Problem set:
a – From the excerpt on summarizing HED tags, return the passage starting at "Dictionary with category" and ending at "in this release.", copied word for word.
b – Answer these questions using the excerpt on summarizing HED tags:
(i) What type is listed for the tags parameter?
(ii) What is the default setting of expand_context?
(iii) Under what title will any leftover tags appear?

The current version of the summary does not generate a dataset-wide sidecar.

Summarize HED tags

The summarize_hed_tags operation extracts a summary of the HED tags present in the annotations of a dataset. This summary operation assumes that the structure in question is suitably annotated with HED (Hierarchical Event Descriptors). You must provide a HED schema version. If the data has annotations in a JSON sidecar, you must also provide its path.

Summarize HED tags parameters

The summarize_hed_tags operation has the two required parameters (tags and expand_context) in addition to the standard summary_name and summary_filename parameters.

Parameters for the summarize_hed_tags operation.

Parameter

Type

Description

summary_name

str

A unique name used to identify this summary.

summary_filename

str

A unique file basename to use for saving this summary.

tags

dict

Dictionary with category title keys and tags in that category as values.

expand_context

bool

If true, expand Event-context to account for onsets and offsets.

The tags dictionary has keys that specify how the user wishes the tags to be categorized for display. Note that these keys are titles designating display categories, not HED tags.

The tags dictionary values are lists of actual HED tags (or their children) that should be listed under the respective display categories.

If expand_context is false (the default), the counts are calculated without expanding the event context. The option of expanding the event context to account for onset/offset effects is not implemented in this release.

The following remodeling command specifies that the tag counts should be grouped under the titles: Sensory events, Agent actions, and Objects. Any leftover tags will appear under the title “Other tags”.

Available data:

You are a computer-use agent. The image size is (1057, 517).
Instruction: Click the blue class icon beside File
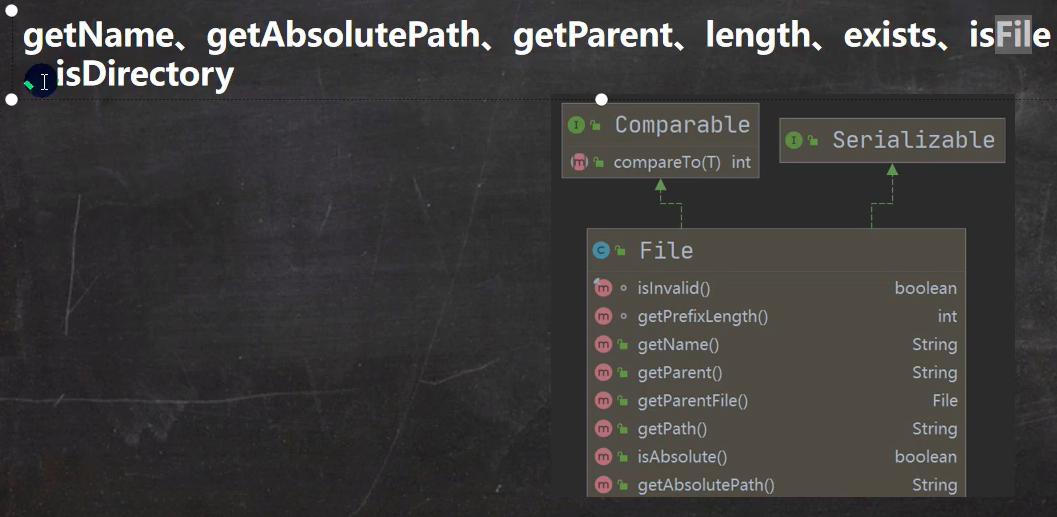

Solved tasks:
a –
Dictionary with category title keys and tags in that category as values.

expand_context

bool

If true, expand Event-context to account for onsets and offsets.

The tags dictionary has keys that specify how the user wishes the tags to be categorized for display. Note that these keys are titles designating display categories, not HED tags.

The tags dictionary values are lists of actual HED tags (or their children) that should be listed under the respective display categories.

If expand_context is false (the default), the counts are calculated without expanding the event context. The option of expanding the event context to account for onset/offset effects is not implemented in this release.

b –
(i) dict
(ii) false
(iii) "Other tags"